The AN/CRN-4 beacon was reportedly used in Bastogne, but I can find no photographic evidence or first-person testimonials of it. My interest in this topic was renewed when reading “Bastogne” by Peter Schrijvers and finding an original 1944 handbook of the AN/CRN-4. This gives a more detailed look at the beacon’s components, such as the transmitter, the battery, the antenna and padded bags. As far as I can tell, the well-known photo of a beacon in use at Bastogne (right) is not a CRN-4, but a PPN-1. I can tell by the typical shape of the antenna compartment of the drop bag and the antenna. Both the bags (2) and the antenna of the CRN-4 look much different.
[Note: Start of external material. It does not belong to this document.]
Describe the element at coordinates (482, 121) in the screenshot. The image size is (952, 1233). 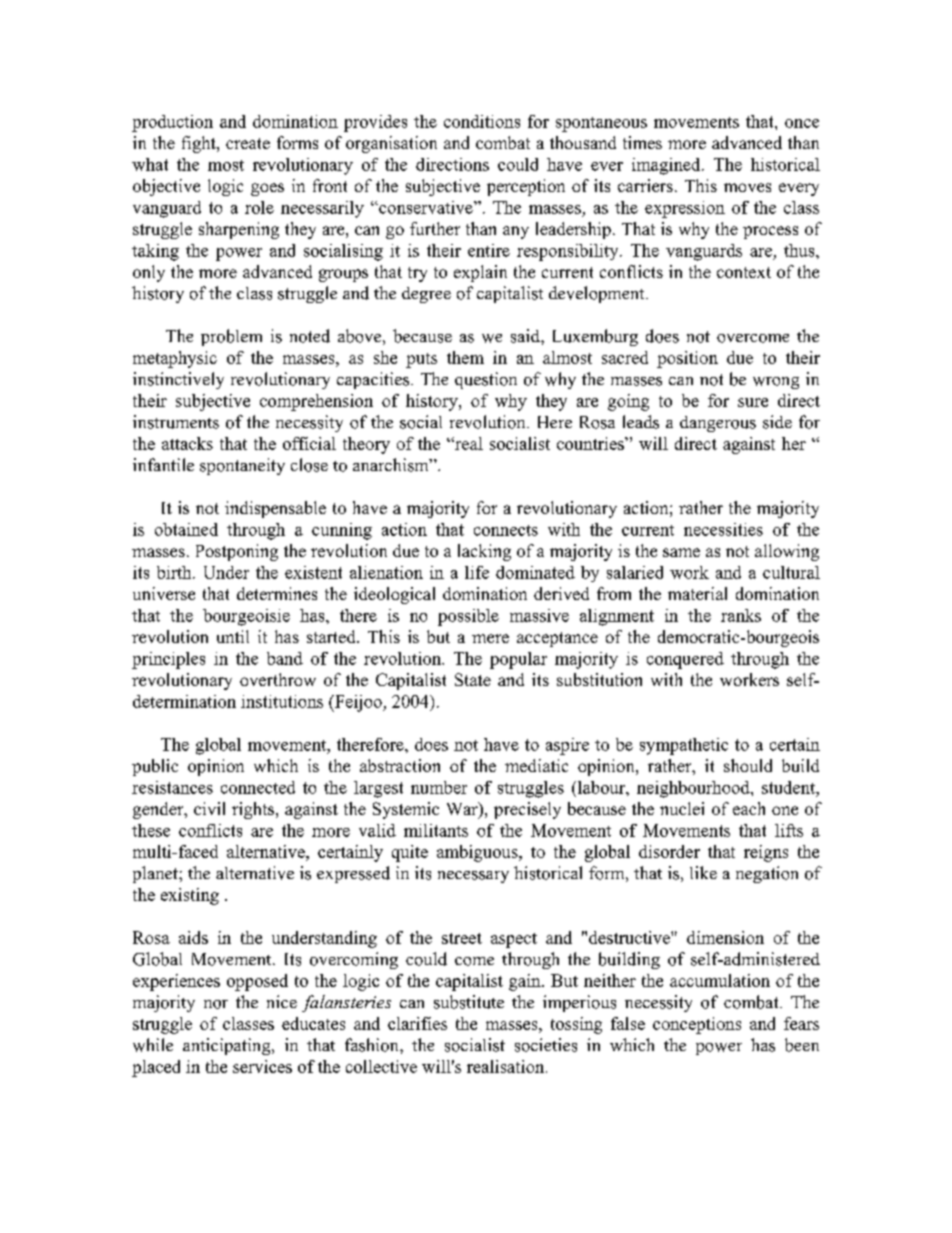
I see `conditions` at that location.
Here you can see a picture of the CRN-4 in its complete setup with 2 large antennas connected with wires and a grounding antenna laid out in a star shape on the floor.
However, this isn’t the only rare type of beacon that I have found wartime dated manuals for. Next to the better known AN/PPN-1 and PPN-2 Eureka beacons, the United States developed other portable radio beacons for guiding aircraft to drop zones. The PPN-1 was used in all WW2 operations. The PPN-2 was only used in Operation Varsity. The PPN-1 is very rare and only a handful of sets (if that) are known to have survived the war. PPN-1 accessories are also very rare. The PPN-2 is also quite rare and expensive, but more of these survived.
The so-called BUPS beacon is another mysterious piece. In reference books you will only find the antenna and its padded drop bag. It’s very rare, and I only know of about 5 collectors and museums who have one. But it’s unclear whether these were actually used, and where and how. I have a manual for the AN/UPN-2, as seems to be its official nomenclature, but the antenna itself is unmarked. The advantage of the BUPS beacon is its much longer range than the PPN-1 and 2. The BUPS telescopic antenna is much taller than that of the other beacons. According to literature on Operation Overlord, only 2 BUPS beacons were used on D-Day. I had a video here on YouTube, but unfortunately, it has been removed. When you look at this video, and that’s also what I get from the manual, the BUPS antenna is more like a spool, so not telescopic.
I also have a manual for the AN/TPN-2. This would still qualify as a portable beacon, but it looks much larger and heavier than the PPN-1 or 2 or the BUPS.